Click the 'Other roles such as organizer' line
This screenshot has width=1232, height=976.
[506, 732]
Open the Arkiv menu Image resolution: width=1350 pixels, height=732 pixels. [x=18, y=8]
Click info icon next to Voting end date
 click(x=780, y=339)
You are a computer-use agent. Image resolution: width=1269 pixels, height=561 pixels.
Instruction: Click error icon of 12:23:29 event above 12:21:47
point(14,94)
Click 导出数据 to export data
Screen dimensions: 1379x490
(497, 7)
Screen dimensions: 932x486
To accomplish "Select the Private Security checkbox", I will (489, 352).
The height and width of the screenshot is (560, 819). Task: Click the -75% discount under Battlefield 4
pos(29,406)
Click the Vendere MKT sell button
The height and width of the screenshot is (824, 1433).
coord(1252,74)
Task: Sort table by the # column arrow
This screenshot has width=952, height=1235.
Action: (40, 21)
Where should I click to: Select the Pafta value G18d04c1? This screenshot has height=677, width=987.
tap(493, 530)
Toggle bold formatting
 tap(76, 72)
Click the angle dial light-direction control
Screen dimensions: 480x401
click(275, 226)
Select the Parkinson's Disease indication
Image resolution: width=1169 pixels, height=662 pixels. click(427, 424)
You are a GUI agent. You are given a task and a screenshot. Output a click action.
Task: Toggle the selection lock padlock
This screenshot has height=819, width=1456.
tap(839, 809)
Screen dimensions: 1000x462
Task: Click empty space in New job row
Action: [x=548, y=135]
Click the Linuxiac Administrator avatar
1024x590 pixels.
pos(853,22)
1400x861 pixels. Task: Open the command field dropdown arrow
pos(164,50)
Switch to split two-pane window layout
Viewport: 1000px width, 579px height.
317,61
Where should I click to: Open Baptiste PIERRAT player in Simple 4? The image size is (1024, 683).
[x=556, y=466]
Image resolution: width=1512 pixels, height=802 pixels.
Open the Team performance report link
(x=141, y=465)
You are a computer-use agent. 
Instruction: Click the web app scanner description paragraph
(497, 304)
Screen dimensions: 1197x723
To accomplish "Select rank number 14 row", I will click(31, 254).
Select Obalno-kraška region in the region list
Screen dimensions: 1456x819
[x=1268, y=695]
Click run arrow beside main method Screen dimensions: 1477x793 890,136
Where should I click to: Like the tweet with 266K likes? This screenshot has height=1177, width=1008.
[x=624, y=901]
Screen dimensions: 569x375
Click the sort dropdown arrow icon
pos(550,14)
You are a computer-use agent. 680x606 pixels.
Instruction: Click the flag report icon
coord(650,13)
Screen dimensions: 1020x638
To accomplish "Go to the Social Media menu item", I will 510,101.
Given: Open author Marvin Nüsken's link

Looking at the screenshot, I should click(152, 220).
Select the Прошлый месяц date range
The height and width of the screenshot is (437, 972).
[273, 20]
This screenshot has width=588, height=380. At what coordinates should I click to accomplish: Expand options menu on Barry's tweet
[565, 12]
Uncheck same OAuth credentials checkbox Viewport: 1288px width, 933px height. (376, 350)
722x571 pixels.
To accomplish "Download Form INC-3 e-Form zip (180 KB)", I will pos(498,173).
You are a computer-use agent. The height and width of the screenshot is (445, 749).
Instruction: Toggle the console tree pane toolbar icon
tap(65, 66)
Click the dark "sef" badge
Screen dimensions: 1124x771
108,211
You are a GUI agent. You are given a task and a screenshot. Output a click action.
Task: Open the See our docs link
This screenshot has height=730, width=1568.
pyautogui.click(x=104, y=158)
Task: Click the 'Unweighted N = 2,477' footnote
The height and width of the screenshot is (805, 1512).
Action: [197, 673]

-------------------------

◆ JOB ◆
Can you rewrite the rows that open with the line containing "Screen dimensions: 569x375" and close with the line containing "pyautogui.click(x=104, y=158)", changing "Instruction" to "Task" and keeping everything else the same?

◆ THE COMPLETED TASK ◆
Screen dimensions: 569x375
Click the sort dropdown arrow icon
pos(550,14)
You are a computer-use agent. 680x606 pixels.
Task: Click the flag report icon
coord(650,13)
Screen dimensions: 1020x638
To accomplish "Go to the Social Media menu item", I will 510,101.
Given: Open author Marvin Nüsken's link

Looking at the screenshot, I should click(152, 220).
Select the Прошлый месяц date range
The height and width of the screenshot is (437, 972).
[273, 20]
This screenshot has width=588, height=380. At what coordinates should I click to accomplish: Expand options menu on Barry's tweet
[565, 12]
Uncheck same OAuth credentials checkbox Viewport: 1288px width, 933px height. (376, 350)
722x571 pixels.
To accomplish "Download Form INC-3 e-Form zip (180 KB)", I will pos(498,173).
You are a computer-use agent. The height and width of the screenshot is (445, 749).
Task: Toggle the console tree pane toolbar icon
tap(65, 66)
Click the dark "sef" badge
Screen dimensions: 1124x771
108,211
You are a GUI agent. You are given a task and a screenshot. Output a click action.
Task: Open the See our docs link
This screenshot has height=730, width=1568.
pyautogui.click(x=104, y=158)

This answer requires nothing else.